Perhaps at dusk I might hear it once more. I raced off to the office early, in order to be home in time, and was almost glad of a few flagrant derelictions of duty cropping up to keep my moral nature from too much sympathy.
Yet even so, as I drove home, I put my hand in my pocket and drew out a handful of coppers for a group of children I passed on the road. I could not help it when I remembered a certain paper I had sent up to the Administrator-General that day, showing the way in which a certain sinner had spent his last pay.
"Tea is ready in the drawing-room," said the bearer; and even in my preoccupation I thought there was something odd in his voice.
But a look into the big bare room was sufficient. I shouldn't have known it, women have such a way of altering the whole character of a house by a yellow silk bow. She had taken the little camp bed and made a couch out of it with cushions and phulkarees. The five fateful windows, like the five senses looking out on the garden of the soul, were tucked and festooned, and through one of them came the familiar sound of a pair of bellows, and then a still more familiar exclamation:
"There! That's really boiling at last."
The next instant my wife was in my arms, tearful, tender, triumphant.

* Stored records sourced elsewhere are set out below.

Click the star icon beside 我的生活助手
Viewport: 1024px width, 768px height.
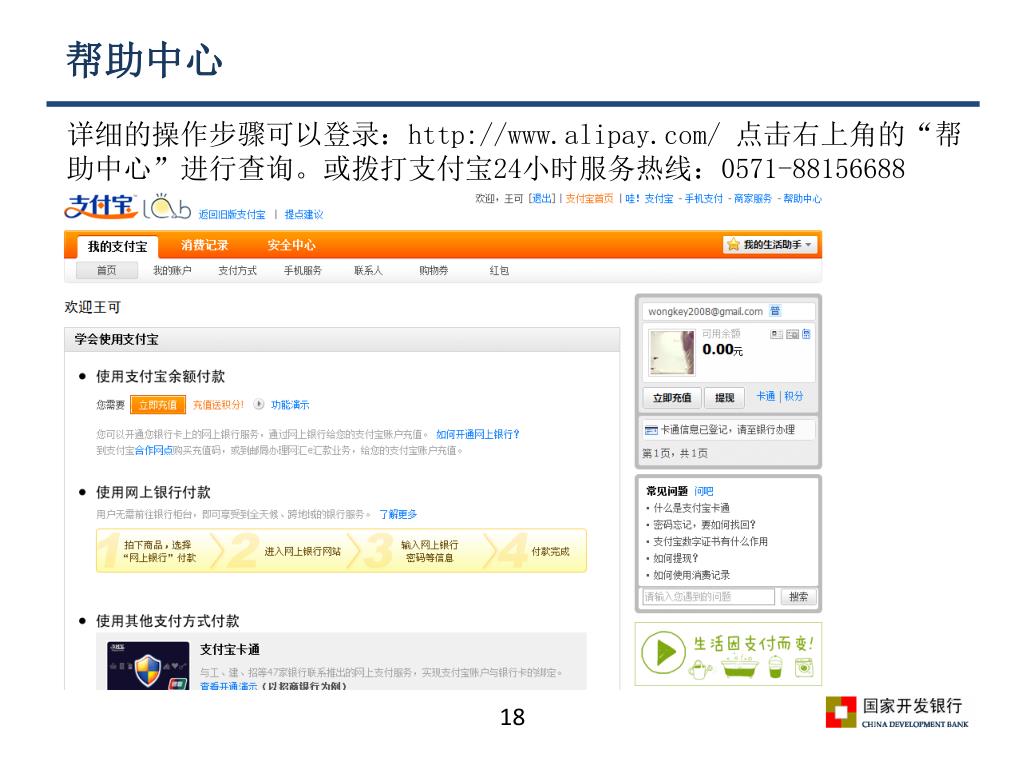tap(733, 244)
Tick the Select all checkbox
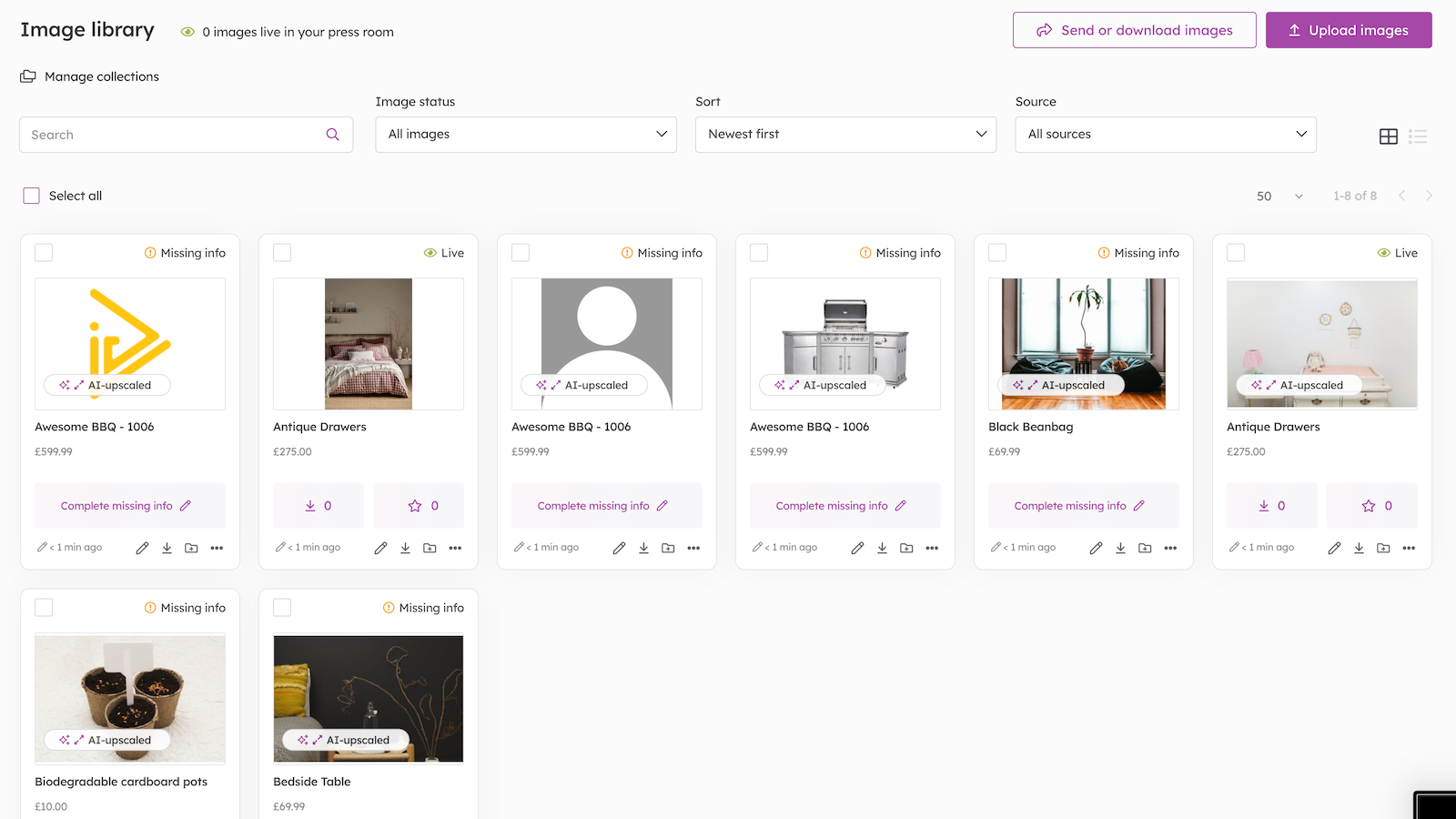1456x819 pixels. tap(32, 196)
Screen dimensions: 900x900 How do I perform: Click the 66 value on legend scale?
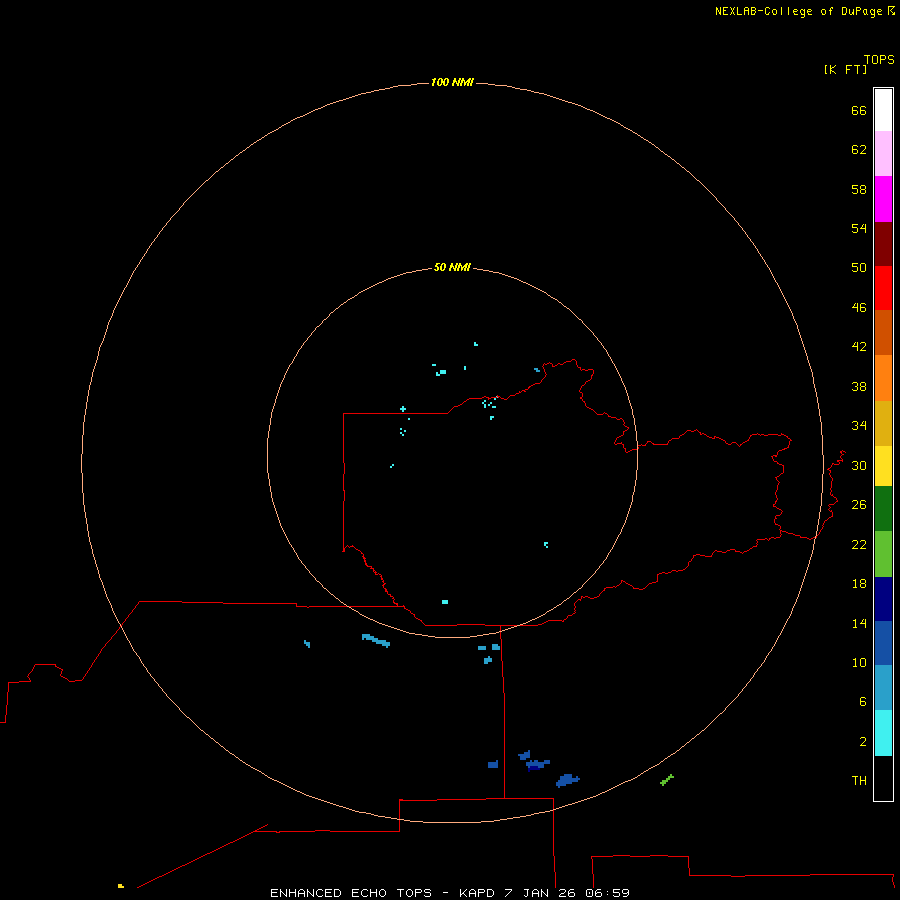[x=858, y=110]
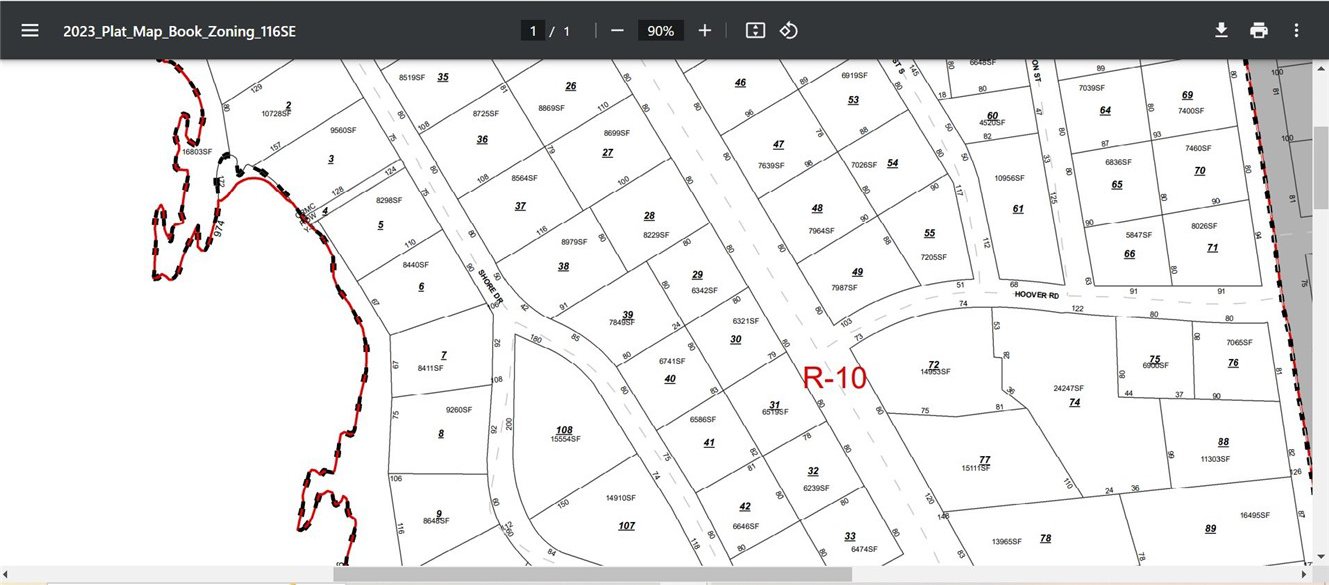This screenshot has width=1329, height=585.
Task: Rotate the document counterclockwise
Action: click(x=789, y=31)

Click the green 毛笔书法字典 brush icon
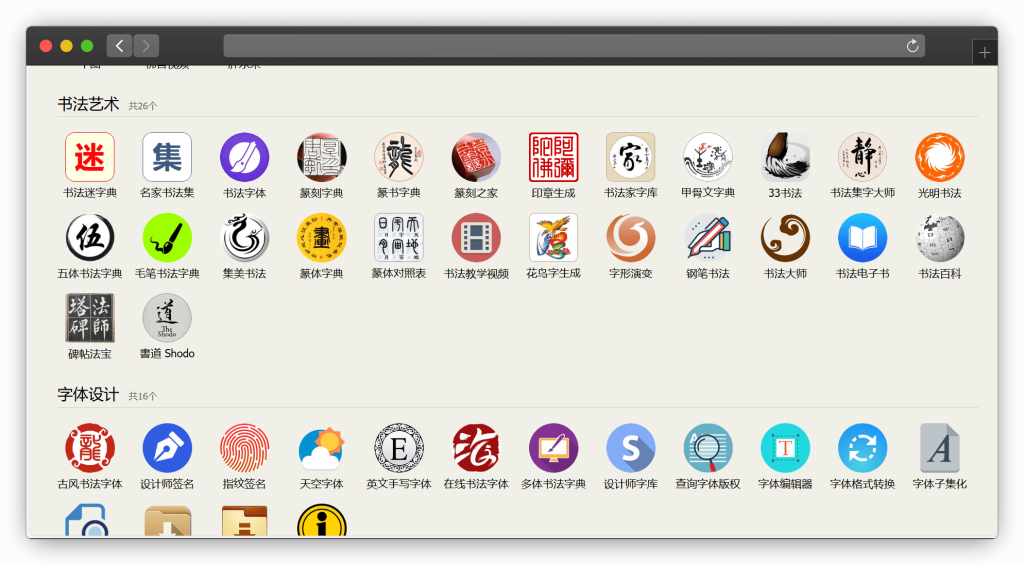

Cheerful letters were all very well, but she knew; so she had just left the babies in charge of some super-excellent creature, and run away down to see I was really comfortable.
"And, after all," she said, nodding her head as she poured out the tea, "it is as well I did come, for really there seems to be nothing in the house except the Bechstein."
I looked over to it dully, and noticed that it was now ornamented by my photograph in a filigree frame.
"Yes," I said--I hope I kept some of the regret out of my voice--"only the Bechstein."